| Page excerpt |
|---|

The Ottawa Citizen, Jennifer Campbell Published on: July 8, 2014

Mariela Castro Espín is a Cuban professor and member of Parliament. She was in Ottawa recently before attending Toronto's World Pride 2014.Mariela Castro Espín, Heir Apparent in the Castro Dynasty? But she states that Cuba does not have a “monarchy.”

Ask the daughter of Cuban President Raul Castro what it was like growing up with such a famous father and she’s quick to answer that being his daughter “is not a public position.”

Mariela Castro Espín, a professor and member of the Cuban parliament since 2013, says it with a laugh, but she does want to stress that she doesn’t always share her father’s opinions, nor does he dictate the way she votes on policy.

“I have responsibilities and I don’t like to be classified as the president’s daughter,” she says. “Ever since I’ve been a child, I’ve always said what I thought. I’m a part of my family and they have given me certain social values, the same values of Cuban society.”

For example, her brand of socialism is one where “humans organize themselves according to state policy.”  She believes, she says, “in the rights of the people to participate in public policy discussions and I believe in the project Cuba is developing, of experimenting to create a new society with the primary goal of emancipating the human being. I don’t think of it as a socialist model. I think instead of an experiment to discover more fair societies as an alternative to the capitalist system. No one has the right to tell Cuba to copy other models.”

Asked if it seems right for one family to be in power for decades, Castro Espín called the question “propaganda” and insisted that her country doesn’t have a “monarchy.”  Rather, she says, Cuba has “a democratic system of participation. I invite you to go to the Cuban election to see for yourself. It’s the population (that elects) and promotes the candidates. They are humble people, who are working as politicians solely because they are interested in helping the Cuban people.”

In other countries, she says, it’s those who have the biggest war chests who get elected, but Cuba is free of that problem.

|---|

| Data excerpt |
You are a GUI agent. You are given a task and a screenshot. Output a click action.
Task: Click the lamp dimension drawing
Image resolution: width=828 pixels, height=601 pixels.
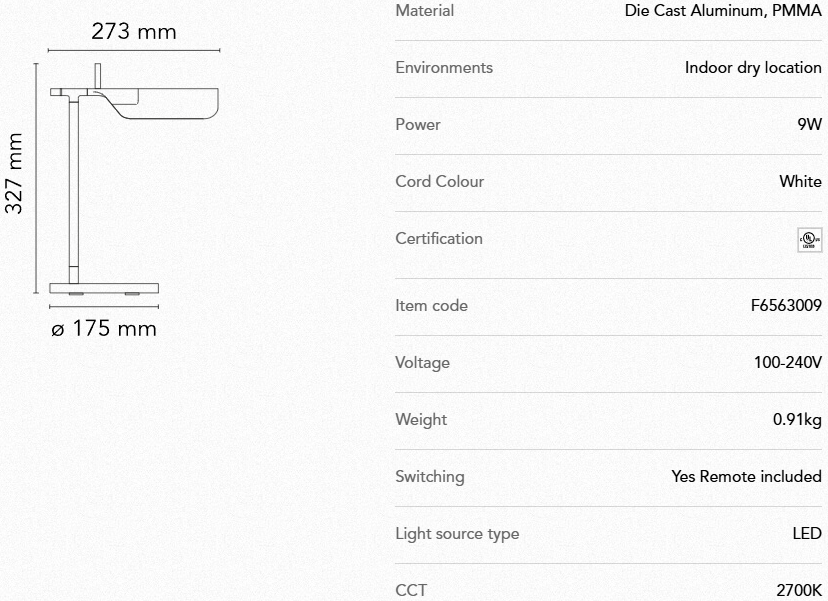tap(120, 185)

|---|

| Work instructions |
1. Answer these about the Mariela Castro Espín article, each in a few words:
(a) Since what year has she been a member of the Cuban parliament?
(b) Which event was she going to attend after her time in Ottawa?
(c) What did she call the question about one family being in power for decades?
2. Reproduce the part of the Mariela Castro Espín article starting at "Asked if it" and ending at "of that problem.".

| List of solutions |
1.
(a) 2013
(b) Toronto's World Pride 2014
(c) "Propaganda"

2.
Asked if it seems right for one family to be in power for decades, Castro Espín called the question “propaganda” and insisted that her country doesn’t have a “monarchy.”  Rather, she says, Cuba has “a democratic system of participation. I invite you to go to the Cuban election to see for yourself. It’s the population (that elects) and promotes the candidates. They are humble people, who are working as politicians solely because they are interested in helping the Cuban people.”

In other countries, she says, it’s those who have the biggest war chests who get elected, but Cuba is free of that problem.